OSHA has indicated that it is permissible for employers to conduct health screenings that include temperature checks. If employers create records of the results of any health-screening measures and/or temperature checks, such records may qualify as medical records under OSHA’s Access to Employee Exposure and Medical Records Standard, which requires employers to retain medical records for the duration of the employee’s employment plus 30 years and to follow confidentiality requirements. Because they are not required to make a record of employees’ temperatures, employers should consider whether it makes sense to create records of any health screenings and/or temperature checks given the potential additional burdens imposed by doing so, or rather to simply review and respond to health-screening results in real time without tracking or recording the data.
OSHA Recording and Reporting Obligations
Employers also have struggled with deciding whether to record COVID-19 cases in their workplace on their OSHA 300 logs given the difficulty in determining whether such cases are actually work related. In May, OSHA issued guidance for employers grappling with making such determinations.
In addition to recording requirements, employers (including those partially exempt from OSHA’s record-keeping requirements) also may have an obligation to report to OSHA (by telephone or through its website), within certain time frames, any work-related inpatient hospitalizations or fatalities caused by COVID-19.
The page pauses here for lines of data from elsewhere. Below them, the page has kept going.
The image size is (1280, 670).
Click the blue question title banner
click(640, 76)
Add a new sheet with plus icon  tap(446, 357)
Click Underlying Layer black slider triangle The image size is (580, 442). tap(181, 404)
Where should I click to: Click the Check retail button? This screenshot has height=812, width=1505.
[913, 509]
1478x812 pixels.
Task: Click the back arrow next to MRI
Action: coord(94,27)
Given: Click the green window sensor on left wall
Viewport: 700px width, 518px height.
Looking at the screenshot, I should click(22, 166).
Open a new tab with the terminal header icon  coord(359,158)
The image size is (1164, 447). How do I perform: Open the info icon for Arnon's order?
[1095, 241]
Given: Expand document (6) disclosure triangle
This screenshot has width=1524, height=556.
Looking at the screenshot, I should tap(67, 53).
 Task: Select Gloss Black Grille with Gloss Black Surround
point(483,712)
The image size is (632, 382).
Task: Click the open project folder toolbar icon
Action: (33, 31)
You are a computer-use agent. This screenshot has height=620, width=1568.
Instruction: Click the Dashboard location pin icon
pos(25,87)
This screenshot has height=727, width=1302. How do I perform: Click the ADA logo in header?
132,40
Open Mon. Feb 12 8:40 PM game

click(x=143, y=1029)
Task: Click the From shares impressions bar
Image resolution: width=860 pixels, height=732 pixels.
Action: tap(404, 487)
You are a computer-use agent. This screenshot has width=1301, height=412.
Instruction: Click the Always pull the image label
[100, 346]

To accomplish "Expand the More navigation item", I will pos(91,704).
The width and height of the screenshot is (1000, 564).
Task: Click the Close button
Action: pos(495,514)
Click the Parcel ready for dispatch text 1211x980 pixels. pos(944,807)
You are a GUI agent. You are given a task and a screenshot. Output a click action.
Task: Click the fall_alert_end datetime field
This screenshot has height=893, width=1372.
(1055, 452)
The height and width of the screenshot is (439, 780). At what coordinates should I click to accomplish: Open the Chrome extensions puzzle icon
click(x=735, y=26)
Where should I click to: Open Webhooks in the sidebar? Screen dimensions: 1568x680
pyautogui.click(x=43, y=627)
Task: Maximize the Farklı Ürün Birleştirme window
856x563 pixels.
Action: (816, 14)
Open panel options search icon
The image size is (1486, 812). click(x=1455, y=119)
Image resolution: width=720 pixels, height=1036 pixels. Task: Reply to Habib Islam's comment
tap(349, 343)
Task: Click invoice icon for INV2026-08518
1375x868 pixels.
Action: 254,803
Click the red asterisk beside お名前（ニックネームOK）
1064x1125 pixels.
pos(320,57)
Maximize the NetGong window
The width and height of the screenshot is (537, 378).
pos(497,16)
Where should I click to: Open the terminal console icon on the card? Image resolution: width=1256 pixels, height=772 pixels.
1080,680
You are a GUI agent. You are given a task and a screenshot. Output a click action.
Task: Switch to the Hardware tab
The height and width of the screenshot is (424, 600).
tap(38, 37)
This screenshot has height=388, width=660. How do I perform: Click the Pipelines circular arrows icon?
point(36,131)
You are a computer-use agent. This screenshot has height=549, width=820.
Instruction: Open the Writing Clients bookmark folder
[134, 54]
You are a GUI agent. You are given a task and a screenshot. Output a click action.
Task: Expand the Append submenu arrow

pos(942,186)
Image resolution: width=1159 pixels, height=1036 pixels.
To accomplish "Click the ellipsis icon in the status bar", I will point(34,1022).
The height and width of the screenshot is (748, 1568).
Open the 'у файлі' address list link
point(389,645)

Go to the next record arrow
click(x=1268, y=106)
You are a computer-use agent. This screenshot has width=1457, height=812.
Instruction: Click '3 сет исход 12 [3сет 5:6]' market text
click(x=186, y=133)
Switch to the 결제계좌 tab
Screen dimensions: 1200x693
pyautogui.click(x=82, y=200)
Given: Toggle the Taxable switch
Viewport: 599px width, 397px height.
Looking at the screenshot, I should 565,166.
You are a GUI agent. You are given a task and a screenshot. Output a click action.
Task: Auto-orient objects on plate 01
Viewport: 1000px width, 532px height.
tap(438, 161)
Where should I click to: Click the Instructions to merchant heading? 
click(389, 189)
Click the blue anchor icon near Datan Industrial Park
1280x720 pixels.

OSHA regulations require employers to report to OSHA any inpatient hospitalization of an employee resulting from a work-related incident (i.e., event or exposure) if the inpatient hospitalization occurs within 24 hours of the work-related incident or, in the case of a fatality, the fatality occurs within 30 days of the work-related incident. Although OSHA has released conflicting guidance on this issue, most recently, on September 30, it published a new series of answers to its “COVID-19 Frequently Asked Questions,” clarifying that the work-related “incident,” which triggers an employer’s reporting obligation, is an employee’s exposure to COVID-19 in the workplace. This new guidance means that most employee inpatient hospitalizations, even if they arise from work-related exposures, will not be reportable. For example, if two employees are exposed to COVID-19 in the workplace on Monday and are admitted to the hospital on Tuesday and Wednesday, respectively, only the case of the first employee admitted to the hospital would be reportable to OSHA (assuming the employer determines the infection was work related) because the second employee’s inpatient hospitalization did not occur within 24 hours of the exposure on Monday. Note, however, that if either employee dies within 30 days of that person’s exposure, such fatality would be reportable.
It is important that employers keep their reporting requirements in mind because of the short time periods within which they must make such reports to OSHA. Employers are required to report employees’ inpatient hospitalizations resulting from work-related COVID-19 exposures within 24 hours and fatalities resulting from work-related COVID-19 exposureswithin 8 hours.
The COVID-19 pandemic has presented employers with challenges and obligations many have never previously had to face, including the workplace safety mandates imposed by OSHA regulations. Although this may be uncharted territory for many employers, compliance is critical as the pandemic continues. Employers implementing or revising safety policies and procedures should seek guidance to ensure compliance with applicable OSHA, CDC, and state and local guidance.